Rate Of Return
Total AssetsA simple market sentiment indicator

The Put/Call Ratio is an important market sentiment indicator used by the Chicago Board Options Exchange (CBOE). It measures the ratio of trading volume or open interest between put options (Put) and call options (Call), reflecting investors' bearish or bullish sentiment toward the market and thus gauging market sentiment (fear vs. greed).
📈 Core Definition
Put/Call Ratio = Put trading volume (or open interest) / Call trading volume (or open interest). It reflects short-term trading sentiment—the higher the ratio, the more bearish the market.
This indicator is commonly used to observe short-term market optimism or pessimism toward stocks. When the ratio reaches extremely high levels, it indicates excessive market pessimism, suggesting a potential rebound, and vice versa.
🔻 Analytical Logic: Sentiment → Behavior → Liquidity → Market Positioning.
To determine whether the market is in a panic bottom, hesitation zone, optimistic uptrend, or bubble phase, one must not only look at price but also consider four key dimensions: options sentiment, volatility, capital flows, and macro liquidity.
📈 Case Study:
On April 10, 2025, the 10-day average Put/Call Ratio = 1.08, approaching the "panic threshold (1.1)."
This suggests a significant rise in market hedging demand, with investors favoring Put purchases (bearish protection). It typically indicates that the index has undergone a correction or the market is excessively fearful, possibly nearing a short-term bottom.

📈 How Does It Correlate with the S&P 500?
When the Put/Call Ratio surges (blue line spikes upward), it often coincides with a short-term bottom in the S&P 500 (red line).
When the ratio remains low (<0.8), it signals market optimism or even greed, often indicating a short-term peak or bubble risk.
This is a contrarian indicator—the more fearful the sentiment, the closer the opportunity; the more euphoric, the higher the risk.
📈 Indicator Validity: The Options Market as a Sentiment Window for Professional Capital
Heavy Put buying: Fear of market decline → Increased panic, often after a drop.
Heavy Call buying: FOMO-driven rally → Excessive greed, often after a rally.
Rapid spike in Ratio: Excessive fear, liquidity hedging → Potential rebound.
Sustained low Ratio: Extreme optimism → Short-term correction likely.

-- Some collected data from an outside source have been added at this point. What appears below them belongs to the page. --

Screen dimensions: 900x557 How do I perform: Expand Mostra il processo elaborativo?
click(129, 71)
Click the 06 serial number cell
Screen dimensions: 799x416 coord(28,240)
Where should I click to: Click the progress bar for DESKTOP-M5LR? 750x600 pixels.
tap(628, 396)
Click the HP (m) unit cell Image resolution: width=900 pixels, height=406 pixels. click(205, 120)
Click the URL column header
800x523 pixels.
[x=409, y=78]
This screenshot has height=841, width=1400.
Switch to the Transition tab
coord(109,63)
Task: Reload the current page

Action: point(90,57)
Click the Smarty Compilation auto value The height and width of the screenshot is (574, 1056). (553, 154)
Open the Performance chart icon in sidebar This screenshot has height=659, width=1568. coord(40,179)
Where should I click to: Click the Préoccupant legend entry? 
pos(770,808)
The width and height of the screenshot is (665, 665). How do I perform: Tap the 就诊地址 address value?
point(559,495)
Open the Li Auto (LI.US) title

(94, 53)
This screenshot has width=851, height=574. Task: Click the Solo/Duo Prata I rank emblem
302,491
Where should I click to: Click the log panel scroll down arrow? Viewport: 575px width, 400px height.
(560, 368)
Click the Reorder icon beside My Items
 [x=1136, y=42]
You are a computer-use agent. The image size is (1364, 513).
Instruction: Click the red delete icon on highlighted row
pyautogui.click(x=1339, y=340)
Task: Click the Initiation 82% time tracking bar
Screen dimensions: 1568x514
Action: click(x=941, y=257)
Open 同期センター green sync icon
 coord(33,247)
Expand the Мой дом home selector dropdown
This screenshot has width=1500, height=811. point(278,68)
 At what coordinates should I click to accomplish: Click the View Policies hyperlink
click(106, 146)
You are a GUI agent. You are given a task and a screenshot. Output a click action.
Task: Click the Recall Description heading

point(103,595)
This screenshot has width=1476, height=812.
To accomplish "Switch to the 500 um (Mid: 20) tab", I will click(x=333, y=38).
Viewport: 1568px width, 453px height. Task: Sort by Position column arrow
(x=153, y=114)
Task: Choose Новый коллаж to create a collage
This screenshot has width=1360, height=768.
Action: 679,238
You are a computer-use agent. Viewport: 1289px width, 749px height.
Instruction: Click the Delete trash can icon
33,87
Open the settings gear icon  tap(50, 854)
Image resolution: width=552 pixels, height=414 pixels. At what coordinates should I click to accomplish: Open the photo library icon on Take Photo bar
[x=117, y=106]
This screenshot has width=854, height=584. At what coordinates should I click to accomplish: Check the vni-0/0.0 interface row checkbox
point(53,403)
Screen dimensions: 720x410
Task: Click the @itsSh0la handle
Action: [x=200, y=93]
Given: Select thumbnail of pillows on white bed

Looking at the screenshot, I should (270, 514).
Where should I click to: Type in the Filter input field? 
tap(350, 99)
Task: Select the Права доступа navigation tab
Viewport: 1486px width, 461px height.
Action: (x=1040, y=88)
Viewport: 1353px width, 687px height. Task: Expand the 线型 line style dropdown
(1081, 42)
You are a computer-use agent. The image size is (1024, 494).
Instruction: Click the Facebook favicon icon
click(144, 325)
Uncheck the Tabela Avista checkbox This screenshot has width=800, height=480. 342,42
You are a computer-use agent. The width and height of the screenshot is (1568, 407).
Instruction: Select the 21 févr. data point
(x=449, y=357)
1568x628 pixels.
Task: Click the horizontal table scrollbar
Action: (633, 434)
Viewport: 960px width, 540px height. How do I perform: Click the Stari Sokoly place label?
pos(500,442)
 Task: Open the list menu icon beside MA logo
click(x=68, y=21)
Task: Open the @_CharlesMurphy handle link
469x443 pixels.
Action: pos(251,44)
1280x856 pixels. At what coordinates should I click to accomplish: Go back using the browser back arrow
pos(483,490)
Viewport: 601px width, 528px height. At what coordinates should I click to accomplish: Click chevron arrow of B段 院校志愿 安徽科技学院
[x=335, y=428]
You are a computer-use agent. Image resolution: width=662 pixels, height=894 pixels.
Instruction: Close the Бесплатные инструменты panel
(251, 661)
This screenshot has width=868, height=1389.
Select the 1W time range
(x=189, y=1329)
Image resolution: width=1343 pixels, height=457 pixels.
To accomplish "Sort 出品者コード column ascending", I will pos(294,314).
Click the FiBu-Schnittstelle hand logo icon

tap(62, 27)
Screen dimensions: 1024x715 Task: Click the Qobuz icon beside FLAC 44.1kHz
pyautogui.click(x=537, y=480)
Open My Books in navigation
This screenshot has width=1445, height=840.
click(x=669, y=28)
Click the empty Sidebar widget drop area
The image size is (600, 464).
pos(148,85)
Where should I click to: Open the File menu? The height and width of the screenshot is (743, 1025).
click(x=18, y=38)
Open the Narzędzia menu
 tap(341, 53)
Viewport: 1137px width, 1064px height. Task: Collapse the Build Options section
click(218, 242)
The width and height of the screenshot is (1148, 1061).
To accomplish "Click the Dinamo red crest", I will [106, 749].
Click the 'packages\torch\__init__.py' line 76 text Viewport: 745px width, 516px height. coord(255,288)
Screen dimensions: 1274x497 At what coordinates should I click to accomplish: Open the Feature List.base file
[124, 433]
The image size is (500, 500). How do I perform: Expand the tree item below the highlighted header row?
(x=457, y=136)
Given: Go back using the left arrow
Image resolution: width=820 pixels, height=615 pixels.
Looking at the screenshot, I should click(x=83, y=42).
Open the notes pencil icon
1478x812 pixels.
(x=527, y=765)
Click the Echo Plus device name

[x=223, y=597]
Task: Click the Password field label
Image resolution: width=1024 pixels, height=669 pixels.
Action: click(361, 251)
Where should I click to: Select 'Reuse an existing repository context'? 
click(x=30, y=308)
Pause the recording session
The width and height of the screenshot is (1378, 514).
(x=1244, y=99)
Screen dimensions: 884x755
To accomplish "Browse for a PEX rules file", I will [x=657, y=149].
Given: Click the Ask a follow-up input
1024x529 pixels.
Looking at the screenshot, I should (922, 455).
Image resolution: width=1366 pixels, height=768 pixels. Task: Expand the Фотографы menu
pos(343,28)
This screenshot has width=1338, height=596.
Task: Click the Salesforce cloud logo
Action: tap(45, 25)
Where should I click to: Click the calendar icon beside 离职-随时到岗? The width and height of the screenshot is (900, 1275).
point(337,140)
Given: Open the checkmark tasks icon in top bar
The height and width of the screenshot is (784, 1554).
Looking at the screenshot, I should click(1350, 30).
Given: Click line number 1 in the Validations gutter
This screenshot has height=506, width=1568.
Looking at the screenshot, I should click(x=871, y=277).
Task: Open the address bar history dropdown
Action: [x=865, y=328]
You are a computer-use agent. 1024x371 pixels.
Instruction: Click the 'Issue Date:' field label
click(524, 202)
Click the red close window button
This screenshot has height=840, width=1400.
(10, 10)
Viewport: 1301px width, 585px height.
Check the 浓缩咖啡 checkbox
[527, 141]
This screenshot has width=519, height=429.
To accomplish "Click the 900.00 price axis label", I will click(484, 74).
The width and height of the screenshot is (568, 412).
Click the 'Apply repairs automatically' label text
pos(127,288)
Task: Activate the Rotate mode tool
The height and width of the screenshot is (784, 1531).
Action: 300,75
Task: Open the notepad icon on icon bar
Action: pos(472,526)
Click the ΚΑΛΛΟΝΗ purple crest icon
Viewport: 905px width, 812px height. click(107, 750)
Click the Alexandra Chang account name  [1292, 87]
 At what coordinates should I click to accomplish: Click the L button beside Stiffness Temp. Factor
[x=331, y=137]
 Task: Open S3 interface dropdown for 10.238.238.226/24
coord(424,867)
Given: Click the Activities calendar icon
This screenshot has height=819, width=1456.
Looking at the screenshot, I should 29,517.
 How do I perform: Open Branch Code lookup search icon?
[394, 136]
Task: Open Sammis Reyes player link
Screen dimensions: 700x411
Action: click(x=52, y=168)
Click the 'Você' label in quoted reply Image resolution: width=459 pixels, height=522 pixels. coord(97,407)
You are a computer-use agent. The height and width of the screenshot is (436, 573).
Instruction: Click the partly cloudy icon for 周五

📈 Application Recommendations
Bottom-fishing on sentiment reversal: When the ratio >1.1 and starts declining, combine with VIX and volume to time rebounds.
Bubble identification: When the ratio <0.7 and stays low, watch for overheating.
Use with VIX: Put/Call >1.1 + VIX >25 → Extreme fear, high rebound probability.
Correlate with Treasury yields: Fear sentiment + rapid yield decline → Liquidity hedging signal.
⚠️ Specific analytical methods are summarized in the charts—for reference only, not investment advice.